Offering a thought here, or perhaps it's a counterpoint, that I wish younger parents would consider.
I see and hear so many of you urging your children to sit up straight, look at the camera and smile. And I'm here to encourage you not to. Please save yourselves and your kids a lot of stress and leave those posed, coldly perfect shots to the professionals. Yes, there are still photo studios where you can get them all dolled up with
meticulously arranged hair and spotless faces while trained pros, who do this for a living, deal with the heavy burden of getting the "perfect" portrait. (Sure, you want a few formal portraits -- we all do -- but your child is a multi-dimensional human being, not a prop for Instagram.)
When you're out and about with your kids, or home doing something with your kids, or wrangling the carpool with your kids, and you want a picture, grab your camera/phone and shoot the thing. Shoot it immediately, as soon as you decide you want it. Try not to get caught, and for God's sake, don't call the child's attention to it.
Catch their goofy expressions, don't sweat their messy hair (and at the same time, don't deliberately mess it up because that kind of artificiality shows in every frame), don't holler at them to force a smile. Catch your real kids living their real lives.

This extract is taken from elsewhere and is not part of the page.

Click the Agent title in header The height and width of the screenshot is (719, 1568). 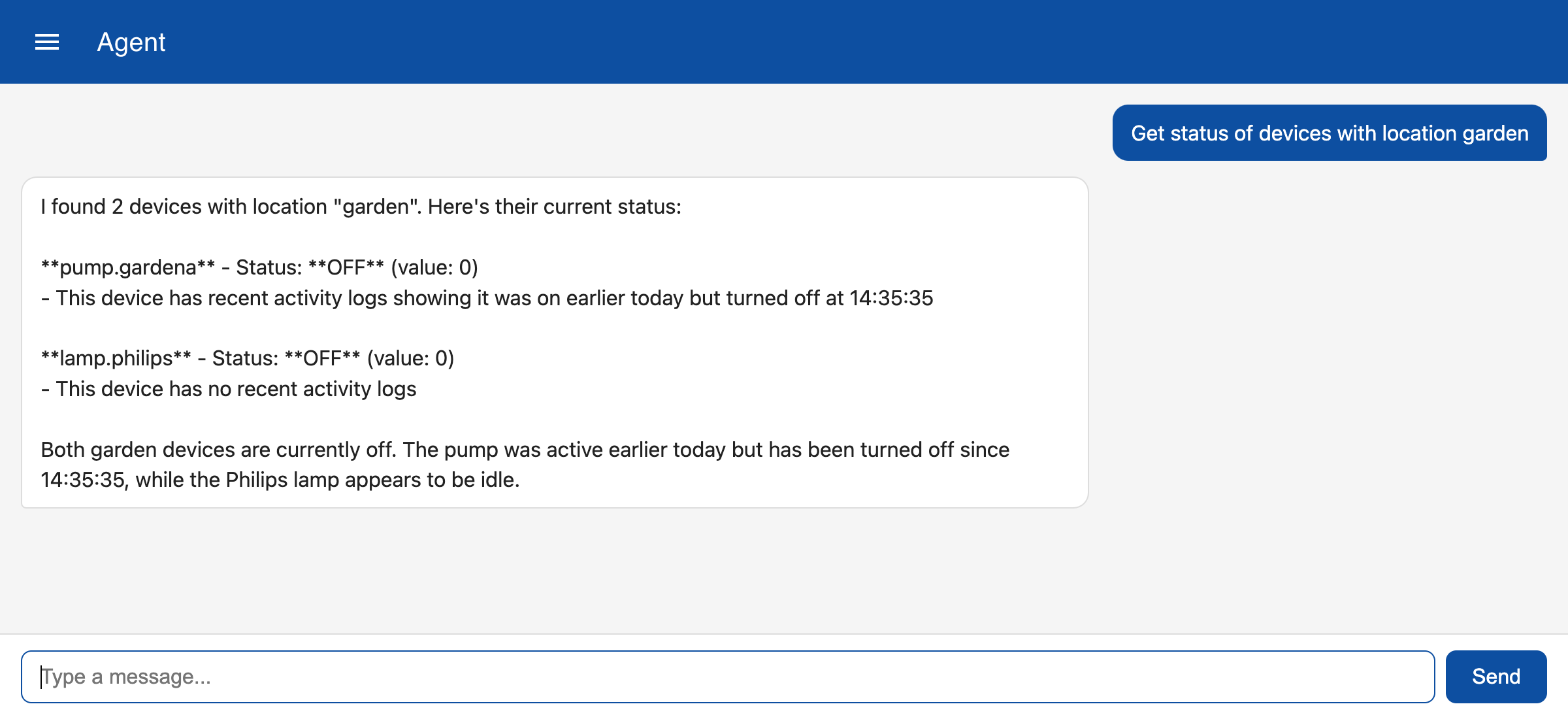click(131, 42)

On the one hand, you'll have a collection of pleasant, forgettable photos. Who doesn't. Snoooooze town. You'll also waste a ton of time and spend precious emotional currency fighting with your kids and trying to force them into artificial poses, artificial smiles, and artificial settings. You are just NEVER going to get a two-year-old to face the camera and smile flawlessly on command (and, if you have a hardheaded one, it won't work on a 17-year-old either). Trust me.

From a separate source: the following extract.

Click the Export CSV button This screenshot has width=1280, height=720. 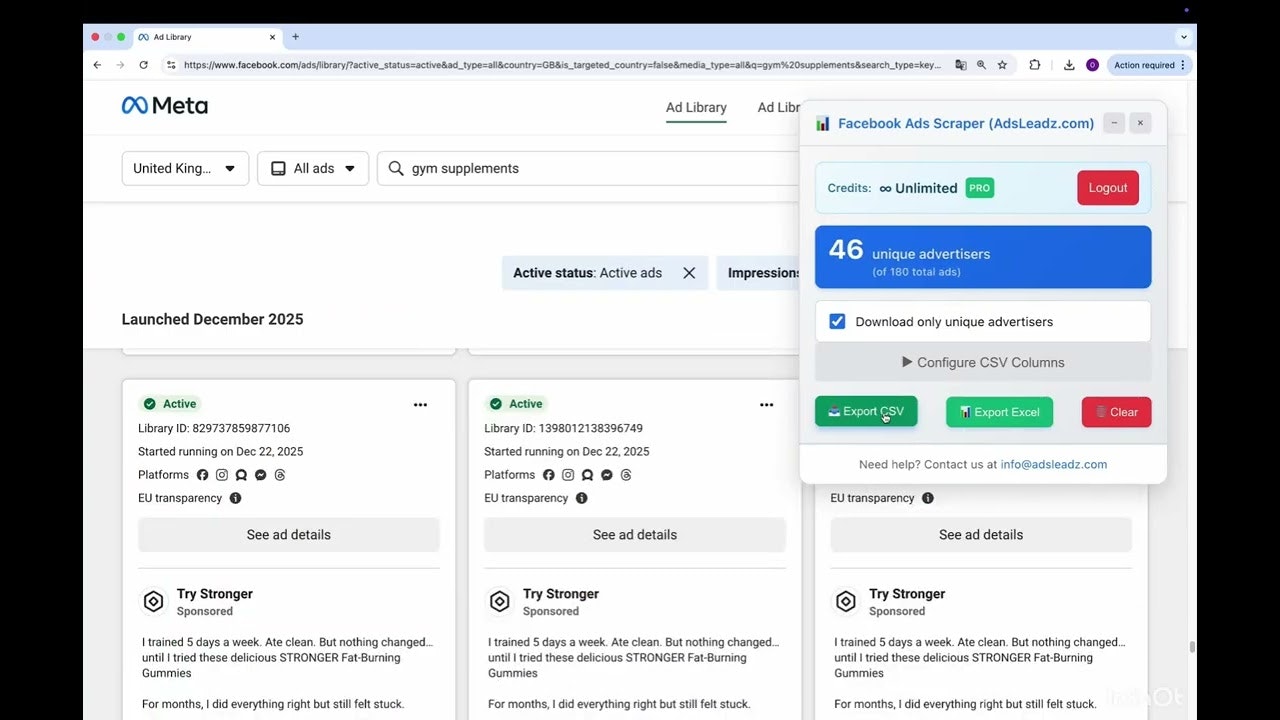click(866, 411)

On the other, you'll have a visual reminder of a million precious stories -- stories of who your kids really are -- the first time little Timmy tasted ice cream, the expression on Sophia's face when Grandma complimented her first home-cooked meal, the sadness of knowing Jared didn't make the team. When your kids are interacting with their friends, catch them *interacting with their friends.* Don't make them stand shoulder to shoulder, all facing front, and smile at you. Nothing on earth is more boring than a line-'em-up'and-shoot-'em photo of a bunch of teenagers heading to the homecoming dance. (And yes, the sad moments are often worth preserving too -- you don't have to display them and make the poor kid relive every tantrum and every humiliation until she's old enough to serve as President. But you'll have them and someday your kiddo will have them and many of those bleak moments ARE worth remembering because they help to form us.)
You know what else forms us? EVERYDAY LIFE, with its awkward attempts at fashion, its teenaged facial breakouts, its sibling quarrels, its baseball practice, its burnt toast, its mismatched socks, and all its precious disorderliness. Very few of our days are Christmas Eve, graduation, someone's engagement. Far, FAR more numerous are the days of wrestling with the math homework, walking off the field defeated, triumphing over that impossible ice-skating move, getting completely lost in Little Women.
How do I know? Because I have the honor of having an only (biological) child, the most over-photographed, painstakingly documented species in the known world, and I tried both approaches.
I have all the formal portraits and all the candids. The formal portraits are nice, sure, but the ones that really warm my heart are the un-posed, unscripted, hey-that's-a-pretty-cool-moment shots that capture the essence of my real kid. When we go through old photos now, the formal portraits get a shrug and a turned page. The candids get us laughing, reminiscing, maybe shedding a tear or two -- but they're real. They're real life. They're who he was and they carry the seeds of who he is now and who he will be one day.
I hope you'll consider it. (PS: I offer this in a spirit of warmth and affection, not high-handed snarkiness. For a change.)